Big Head Todd celebrates Robert Johnson at the century mark

Mike Cote //February 9, 2011//

Big Head Todd celebrates Robert Johnson at the century mark

Mike Cote //February 9, 2011//


BIG HEAD BLUES CLUB 100 Years of Robert Johnson (Ryko/Big Records)

If Robert Johnson had been around for his 80th birthday, he could have basked in the success of The Complete Recordings of Robert Johnson, the double-disc box set collecting nearly every master version and alternate take he recorded during those now-celebrated 1937 and 1937 sessions.

By 1990, when the Grammy-winning, platinum-selling collection was released, Johnson had fallen into obscurity once again. Now here he was again, those crudely recorded solo voice and guitar performances dusted off for the CD age – and the kind of adulation rivaling Jimi Hendrix.

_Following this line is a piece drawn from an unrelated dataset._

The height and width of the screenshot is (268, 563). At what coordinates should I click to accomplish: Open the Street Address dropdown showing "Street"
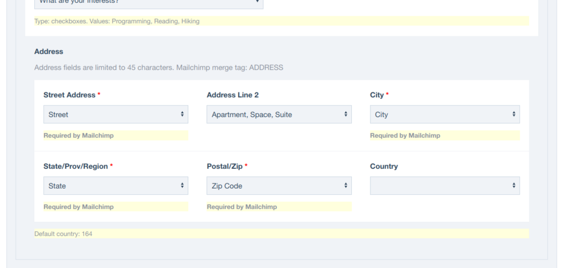(x=115, y=114)
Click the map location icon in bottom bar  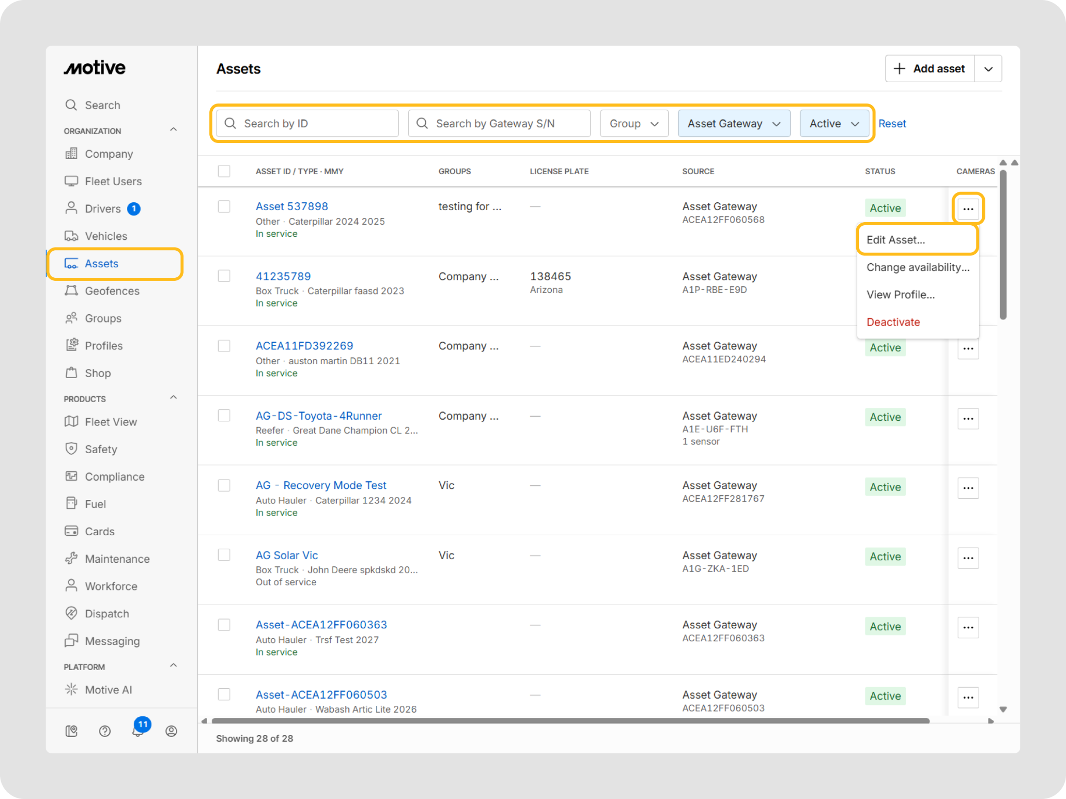coord(71,731)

Two decades later, musicians are still celebrating Johnson and finding new ways to express his songs. Witness Eric Clapton’s 2004 release Me and Mr. Johnson and this new release by Big Head Todd and the Monsters.

To celebrate Johnson’s 100th birthday, the Colorado rock band (who headline a show at Red Rocks this summer on June 11) revisited 10 of the early bluesman’s songs. And whether intended or not, the song list overlaps but does not duplicate Clapton’s tribute; unique to this set are performances of “Rambin’ on My Mind,” “Cross Road Blues,” “Preachin’ Blues” and “Sweet Home Chicago.”
The moniker “Big Head Blues Club” alludes to the expanded lineup. Guitarist and vocalist Todd Park Mohr, bassist Rob Squires, drummer Brian Nevin and keyboardist Jeremy Lawton enlisted blues icons B.B. King, Hubert Sumlin, Honeyboy Edwards and Charlie Musselwhite and younger upstarts Ruthie Foster, Cedric Burnside and Lightnin’ Malcolm.

Mohr performs “All My Love in Vain” solo, just how Johnson recorded it — voice and acoustic guitar. From their the collective takes more liberties: the funky organ grooves on “Come On In My Kitchen,” (featuring Musselwhite); the John Lee Hooker-vibe of “When You Gotta Good Friend” (featuring Foster and Sumlin); and the uptown version of “Cross Road Blues,” which bears more than a passing resemblance to “The Thrill is Gone” (featuring, of course, B.B. King.)

Although the Monsters do an exemplary job – the blues has always been at the heart of their sound – you have to give them special credit for tapping elder statesmen like 95-year-old Honey Boy Edwards to join the party. Edwards moans and wails with the band on “If I Had Possession Over Judgment Day” and closes the disc on a rough-edged duet with Charlie Musselwhite.


THE JAYHAWKS – Tomorrow the Green Grass: Legacy Edition and Hollywood Town Hall (American/Legacy)

That Tomorrow the Green Grass is getting the double-disc “deluxe” reissue treatment is more a testament to its beloved status in music circles than its sales record over the years.
By 1995, Jayhawks founders and principal songwriters Gary Louris and Mark Olson had already been toiling for several years perfecting their harmony-rich country rock when they crafted the album that should have been the Minnesota band’s commercial breakthrough. The critical kudos alone were not enough for Olson, who left the band when it became clear the Jayhawks weren’t about to graduate to headline status anytime soon.

Why the bittersweet ballad “Blue” — the pinnacle of the Louris/Olson songwriting and vocal harmony blend — never caught on with radio remains a mystery. The album was brimming with gems: the gently rocking “Miss Williams’ Guitar” (Olson’s tribute to his girlfriend and future wife, singer-songwriter Victoria Williams ); the clever reinvention of the Grand Funk ’70s hit “Bad Time.”
The original 13-song album is boosted by five unreleased outtakes and B-sides on disc one. The second disc features 18 previously released demos, composed mainly of songs the duo had been developing at the time, a hint at greatness that would go unrealized but worthy of unearthing in their own right.

More than 15 years later, Olson and Louris are performing again and working on a new Jayhawks album after releasing Ready for the Flood as a duo in 2009. For now Jayhawks fans can rediscover the peak of their partnership.

Also reissued and expanded: Hollywood Town Hall, the band’s 1993 major label debut, a disc nearly as strong as Grass, featuring the near-hit “Waiting for the Sun” (featuring Heartbreakers keyboardist Benmont Tench); the honky-tonk inspired “Two Angels” and five bonus tracks.